4.劣化した高架橋スラブの補修・補強工法

 近年、RCラーメン高架橋スラブの老朽化が進み、耐力の低下が懸念されています。また、列車の高速化に伴って、振動や騒音の低減が求められる場合があります。そこで、UFC(超高強度繊維補強コンクリート)ボードならびにデッキプレートを用いた高架橋スラブの補強工法を開発しました。両工法は、スラブ下面にUFCボードもしくはデッキプレートを設置し、無収縮モルタルを充填して一体化するものです(図1、図2)。従来の全断面修復工法に比べて大掛かりな足場を必要としないため施工性を向上でき、大幅な耐力向上が期待できます。UFC接着工法は、薄肉軽量のUFCボードを用いるため基礎への負担が小さく、デッキプレート接着工法は大幅にスラブ剛性が高まることから振動や騒音の低減効果が期待できるなどの特徴があります。

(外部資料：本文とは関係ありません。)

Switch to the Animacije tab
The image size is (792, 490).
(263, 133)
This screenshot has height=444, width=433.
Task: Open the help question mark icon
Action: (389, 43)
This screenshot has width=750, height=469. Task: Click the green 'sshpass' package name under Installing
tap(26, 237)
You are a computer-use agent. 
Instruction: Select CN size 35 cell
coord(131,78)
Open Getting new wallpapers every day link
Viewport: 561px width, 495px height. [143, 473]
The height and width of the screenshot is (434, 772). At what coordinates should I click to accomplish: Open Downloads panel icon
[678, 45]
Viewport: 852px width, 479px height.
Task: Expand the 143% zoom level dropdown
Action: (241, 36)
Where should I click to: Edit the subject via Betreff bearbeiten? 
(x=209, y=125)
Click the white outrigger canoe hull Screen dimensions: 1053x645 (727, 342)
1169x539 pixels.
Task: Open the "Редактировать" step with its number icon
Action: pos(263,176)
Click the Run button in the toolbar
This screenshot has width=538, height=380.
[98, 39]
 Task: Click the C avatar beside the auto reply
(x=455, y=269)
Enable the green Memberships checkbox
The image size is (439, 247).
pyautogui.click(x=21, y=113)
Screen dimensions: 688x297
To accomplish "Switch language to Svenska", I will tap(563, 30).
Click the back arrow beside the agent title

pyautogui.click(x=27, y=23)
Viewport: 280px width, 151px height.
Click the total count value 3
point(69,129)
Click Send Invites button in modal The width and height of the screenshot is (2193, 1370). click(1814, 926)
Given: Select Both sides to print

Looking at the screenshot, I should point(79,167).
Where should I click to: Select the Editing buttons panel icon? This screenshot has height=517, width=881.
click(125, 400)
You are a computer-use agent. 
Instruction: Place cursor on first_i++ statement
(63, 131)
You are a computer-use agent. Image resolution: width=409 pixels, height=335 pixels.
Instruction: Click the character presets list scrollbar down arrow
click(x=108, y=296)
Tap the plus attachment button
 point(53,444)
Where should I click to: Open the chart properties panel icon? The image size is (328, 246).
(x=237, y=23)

 両工法の補強効果については、耐力および剛性が大きく向上することを載荷試験により確認しました(図3)。さらに、解析によって、デッキプレートを用いた場合には列車走行による構造物音が低減されることを把握しました。
 これまで柱や梁の補強については各種提案がなされていますが、今回のスラブ補強法の提案により、老朽高架橋の全面補修が可能となりました。